В комнате Панина низко навис потолок. Жарко и душно, как в предбаннике.
Курильщики сидят на подоконниках, струи дыма выпускают во двор.
Давно скинуты пиджаки, расстегнуты верхние пуговицы рубашек.
Женщины обмахиваются книжками, как веерами.
Лепешинский ходит по кухне с дочкой на руках и чуть слышно напевает: «Бай, бай — поскорее засыпай». Но разве может заснуть ребенок, когда из горницы летят резкие голоса. Поскорей бы вернуться домой да уложить Оленьку в кроватку.
Пантелеймон останавливается у двери, прислушивается. Нет, не похоже на близкий конец дискуссии. Будто костер разгорается на ветру!
Выбегает Ольга, берет у него ребенка:
— Иди. Тебе ведь тоже надо знать. И скажешь там свое слово.
Голоса все те же, один басовито-бархатный, гордый и самоуверенный, другой звонкий, с картавинкой, непоколебимо убежденный в глубокой правоте.

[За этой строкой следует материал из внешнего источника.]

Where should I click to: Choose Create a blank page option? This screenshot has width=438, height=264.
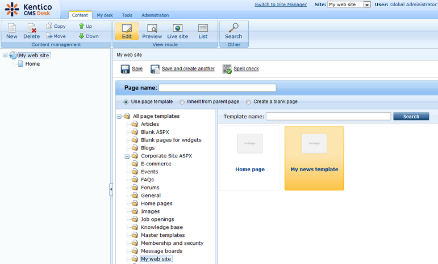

…Полемика развернулась сразу же после прочтения проекта резолюции. Кржижановский сказал, что он согласен не только со всеми формулировками — с каждой запятой. Лепешинский и Шаповалов присоединились к нему. Ленгник слушал их, сумрачно глядя косоватыми глазами из-под мохнатых бровей. Потом, побарабанив пальцами по крашеному подоконнику, встал, прямой, как столб, голова — под потолок.
— Я не могу так легко и безоговорочно принять проект целиком, — заявил отрывисто и резко; переведя дух, продолжал спокойнее. — Правда, некоторые пункты располагают к себе последовательной логикой. В самом деле, в «Кредо» путано изложена история рабочего движения на Западе, и я согласен с Ульяновым, что пролетариат «участвовал в борьбе за политическую свободу и в политических революциях». Согласен, что в этих бумажках, которые мы обсуждаем и столь поспешно осуждаем, искусственно разъединяются неразрывные формы политической и экономической борьбы.
Владимир Ильич ждал, что оратор вот-вот произнесет многозначительное «но» и перейдет к возражениям, а Ленгник не спешил, он попросил Ульянова рассказать собранию об авторе «Кредо»: кто он, где проживает и является ли членом партии?